Omicidio Gabriele Di Ponto, la morte dell'ultrà ordinata dal "Kanum"

Giustiziato e fatto a pezzi per non farne ritrovare il cadavere come prescrive il Kanun, il codice consuetudinario scritto sulle montagne dell'Albania, durante il medioevo. Le leggi del trattato che regolano la vendetta nel paese delle aquile parlano chiaro: i tradimenti e le infamità si pagano con il sangue per generazioni.

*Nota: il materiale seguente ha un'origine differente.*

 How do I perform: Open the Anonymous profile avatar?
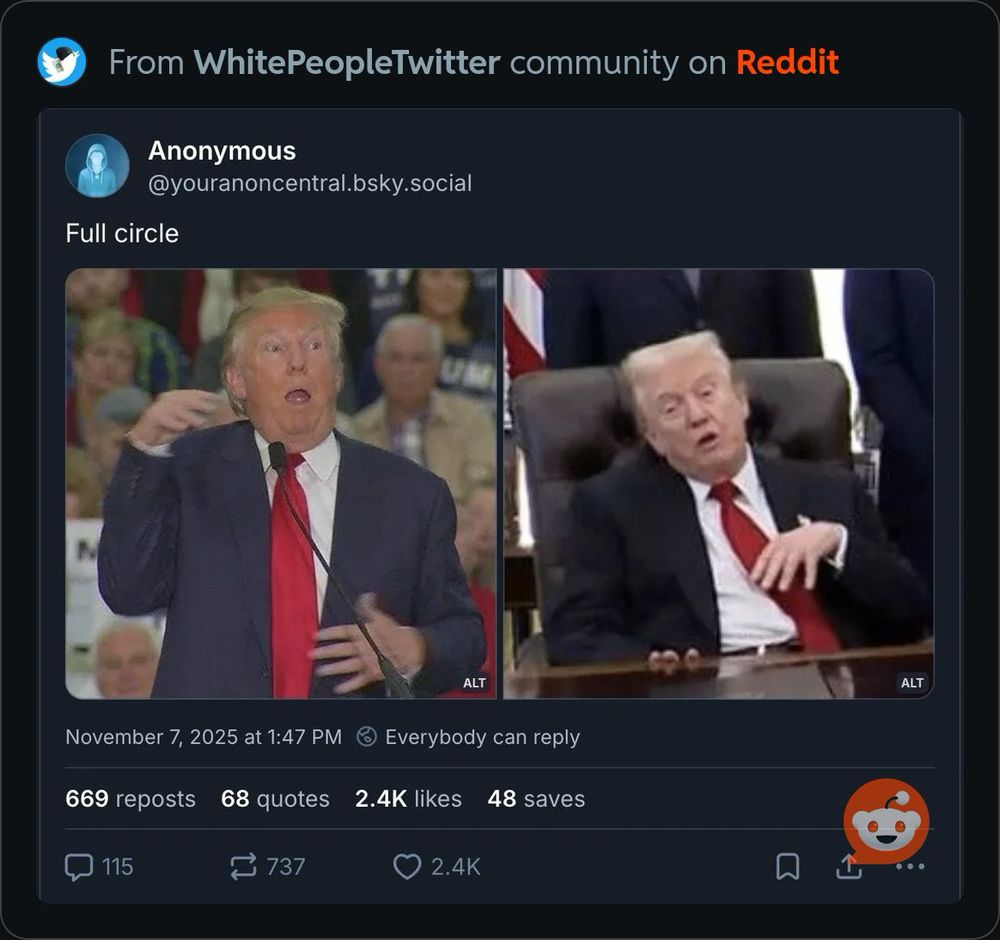97,166
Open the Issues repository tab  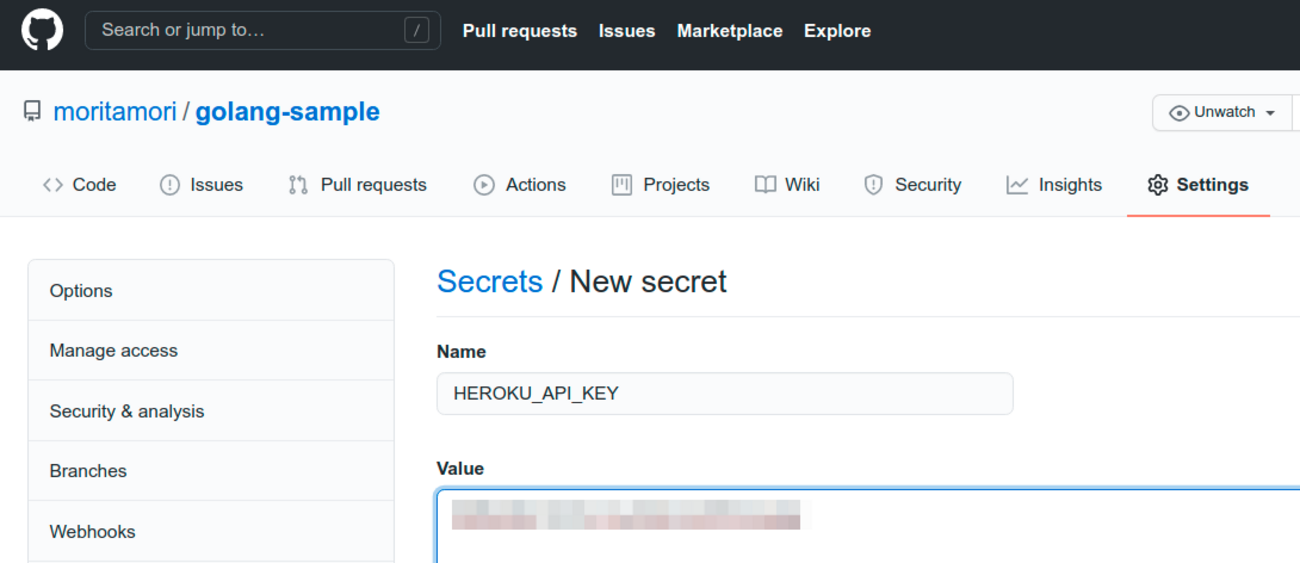pos(216,185)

È una delle piste che gli investigatori che indagano sulla morte di Gabriele Di Ponto, ultrà laziale scomparso nel nulla ad agosto del 2015 quando affiorò parte di una gamba sulle rive dell' Aniene. L'arto venne ricondotto, dalla polizia scientifica e dalla squadra mobile romana, al pluripregiudicato scomparso grazie ad un tatuaggio che lo avvolgeva e recitava ogni giorno e buono per morire e con tatuato accanto il pupazzetto di mister Enrich simbolo degli ultrà. Secondo quando sta emergendo dalle ultime dichiarazione di un confidente della polizia, sembra che i resti del corpo si trovino sparsi dentro alcuni tombini e cunicoli a San Basilio.

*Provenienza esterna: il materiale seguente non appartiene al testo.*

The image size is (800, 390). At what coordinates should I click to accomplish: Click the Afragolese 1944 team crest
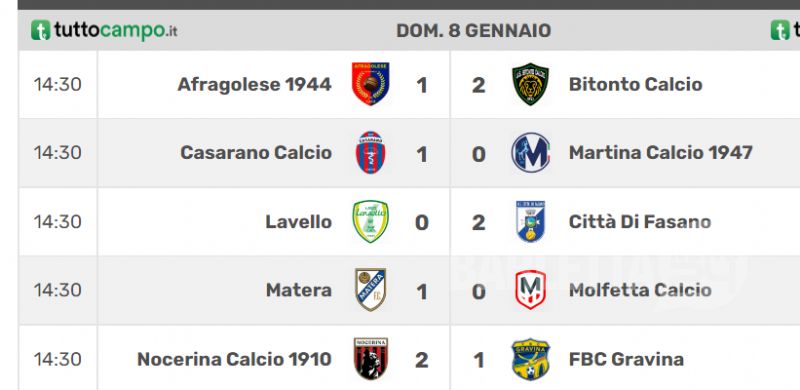coord(370,84)
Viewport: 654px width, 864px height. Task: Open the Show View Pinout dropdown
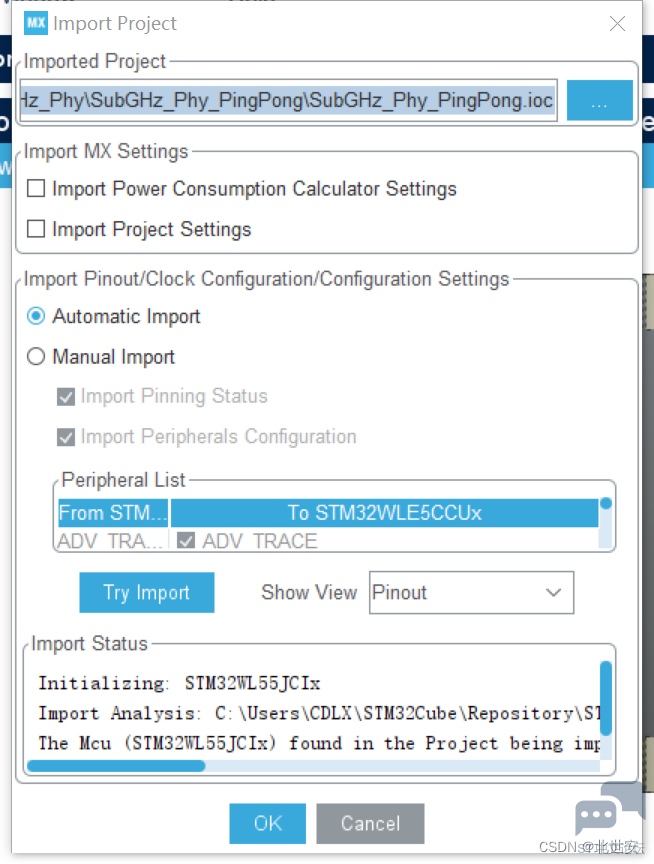tap(471, 592)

Secondo chi indaga, l' orrenda esecuzione sarebbe avvenuta all'interno di alcuni violenti contrasti nati proprio con i calabresi. Il lavoro sporco sarebbe stato commissionato ad alcuni albanesi che insieme alle ndrine gestiscono il narcotraffico ed il lavoro sporco come quelle dei regolamenti di conti armati. Gabriele Di Ponto, personaggio violento e rissoso, avrebbe provato a prendere con la forza una strada dello spaccio dove all'epoca c'erano gli albanesi. Un atto che poteva esser punito solo con il Kanun.